The series spends its time showing off dogfights and aerial combat maneuvers, and absurd comedy fills any downtime. Not the “oh, no! He touched my breast! I will now punch him” style of comedy that anime invented in the 70’s and 80’s and perfected in the 90’s, but the far side of bawdy comedy that will get giggles but not eye rolling. The animation and character designs are by one Yuji Moriyama, who worked on Macross Plus, Wings Of Honneamise and, most importantly, my favourite 1980’s anime movie: Project A-Ko. Moriyama just loves the female form and he also likes planes, so really, we know how this show should pan out. The action won’t be up to Top Gun’s level but it takes a decent stab at it. Moriyama does an excellent job at directing, blending the aerial combat sequences with a nice mix of the serious and the casual on the ground. I mean serious in the sense of the crossroads the characters find themselves in, which get resolved too easily for my liking and thereby negates their point, and casual in the sense that nothing is off limits. Threatening to derail the cheesecake and fan service angles is the recurring idea that women in Japan, especially in the military, face a constant glass ceiling. It also touches off the idea that ordinary Japanese people don't like it when their own act worse than the guests. 

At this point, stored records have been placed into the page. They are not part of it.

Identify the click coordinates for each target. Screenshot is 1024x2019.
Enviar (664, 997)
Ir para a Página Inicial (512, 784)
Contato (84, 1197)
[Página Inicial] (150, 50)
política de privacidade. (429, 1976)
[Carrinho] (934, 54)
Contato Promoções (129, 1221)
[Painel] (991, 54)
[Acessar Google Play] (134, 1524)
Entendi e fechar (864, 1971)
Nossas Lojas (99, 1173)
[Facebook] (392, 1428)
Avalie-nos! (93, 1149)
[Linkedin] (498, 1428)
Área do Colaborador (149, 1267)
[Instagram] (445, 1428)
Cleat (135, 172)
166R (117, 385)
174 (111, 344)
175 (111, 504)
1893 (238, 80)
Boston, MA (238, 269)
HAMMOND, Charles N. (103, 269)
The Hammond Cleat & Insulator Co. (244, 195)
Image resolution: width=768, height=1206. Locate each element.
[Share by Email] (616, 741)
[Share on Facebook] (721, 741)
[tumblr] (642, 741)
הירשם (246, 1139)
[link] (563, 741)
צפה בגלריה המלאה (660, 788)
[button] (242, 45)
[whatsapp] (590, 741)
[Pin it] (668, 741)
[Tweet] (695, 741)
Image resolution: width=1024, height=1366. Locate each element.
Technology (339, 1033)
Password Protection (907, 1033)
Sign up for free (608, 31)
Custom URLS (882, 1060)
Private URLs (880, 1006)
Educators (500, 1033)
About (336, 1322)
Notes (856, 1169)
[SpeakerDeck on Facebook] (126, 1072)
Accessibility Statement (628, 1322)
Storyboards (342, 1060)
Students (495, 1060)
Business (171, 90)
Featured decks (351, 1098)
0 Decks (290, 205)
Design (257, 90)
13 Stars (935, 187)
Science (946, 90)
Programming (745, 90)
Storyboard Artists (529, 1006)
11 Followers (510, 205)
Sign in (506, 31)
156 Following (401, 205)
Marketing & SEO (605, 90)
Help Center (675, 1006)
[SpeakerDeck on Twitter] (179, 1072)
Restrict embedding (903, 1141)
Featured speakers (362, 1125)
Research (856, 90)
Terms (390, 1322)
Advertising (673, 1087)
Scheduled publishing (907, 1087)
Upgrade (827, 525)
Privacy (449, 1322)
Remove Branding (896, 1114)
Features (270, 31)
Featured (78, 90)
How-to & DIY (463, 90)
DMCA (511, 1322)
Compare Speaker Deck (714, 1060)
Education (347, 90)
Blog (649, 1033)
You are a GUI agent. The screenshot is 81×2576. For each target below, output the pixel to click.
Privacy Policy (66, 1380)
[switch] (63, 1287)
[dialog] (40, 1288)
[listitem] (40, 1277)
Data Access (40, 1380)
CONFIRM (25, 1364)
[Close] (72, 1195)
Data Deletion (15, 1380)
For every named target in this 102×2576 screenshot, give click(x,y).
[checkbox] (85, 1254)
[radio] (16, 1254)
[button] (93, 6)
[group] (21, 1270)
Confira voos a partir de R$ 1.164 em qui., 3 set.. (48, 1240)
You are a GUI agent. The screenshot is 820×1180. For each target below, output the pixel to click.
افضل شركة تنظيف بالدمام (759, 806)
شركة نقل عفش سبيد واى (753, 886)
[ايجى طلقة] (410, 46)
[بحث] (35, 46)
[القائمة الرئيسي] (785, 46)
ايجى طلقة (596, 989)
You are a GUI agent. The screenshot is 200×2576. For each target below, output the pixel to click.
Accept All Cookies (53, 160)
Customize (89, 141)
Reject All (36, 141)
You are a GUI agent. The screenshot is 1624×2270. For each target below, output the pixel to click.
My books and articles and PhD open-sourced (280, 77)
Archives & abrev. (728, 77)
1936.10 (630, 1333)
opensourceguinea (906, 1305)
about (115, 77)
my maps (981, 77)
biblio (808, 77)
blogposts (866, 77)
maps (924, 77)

My favourite episodes are the hot springs episode which sets a new record for the most flesh seen outside of an Ikki-Tousen broadcast and the episode where the American combat stunt team comes to compete against the 801st. The amount of casual racism in that one impresses me every time I think about it. From the pidgin English to the all-out insults directed at our amazing Japanese team, it’s a marvel. If the series had less comedy and more serious drama, then I would say it was the airplane version of Patlabor. As it is, Airbats is a curio, and as such, it probably cannot be exploited for more than a great evening or rainy afternoon (although the Ramen episode is excellent enough to be a viewing experience on its own).

Some things I must address about the ADV release from 2002: first of all, ADV must have known having the word TTS in the title would lead to double takes. The original title in Japanese translates as The Blue Sky Girls Squad, so I refuse to believe Matt Greenfield and John Ledford didn’t know what they doing there. Secondly: the dub. Oh My God. This is the most amazing dub I have heard ADV do. On one side, we have Sascha Biesi as Haneda and Stacey Sperling as Mitaka just playing it straight and getting on with it. On the other side, David Arnsberger as Captain Konishi sounds like an East Coast surfer version of Patrick Warburton. He is the highlight of the dub and only equalled by Norio Wakamoto in the Japanese track. Then we have Maxine O as Yoko Shimorenjaku. If it’s possible to find a Texan version of Mister Hanky, they found her. Maxine O’s voice is so shrill and grating that by the end of the series you’ve become numb to the pain. Rewatching it in Japanese, I still hear Maxine O’s version. Amazing, simply amazing. I actually prefer the English dub over the Japanese one. I never thought I would like it that much.

The series is one that I've had my eye on for ages. It was actually the first one I imagined would be a perfect fit for this column. Happily, I can say that I was correct. This is a series that was probably popular for five minutes when it was released and then forgotten. It deserves to be found again and maybe even rescued by someone like Discotek or maybe even Sentai. In the end, Airbats should have lead to more material; it’s a shame that it didn’t and that this is all we enjoy. As it is, Airbats can be find on Amazon Marketplace (though I wouldn’t say one price of $159 is worth it) or for small-ish prices. Have a gander, it’s on day release from the Trap Door.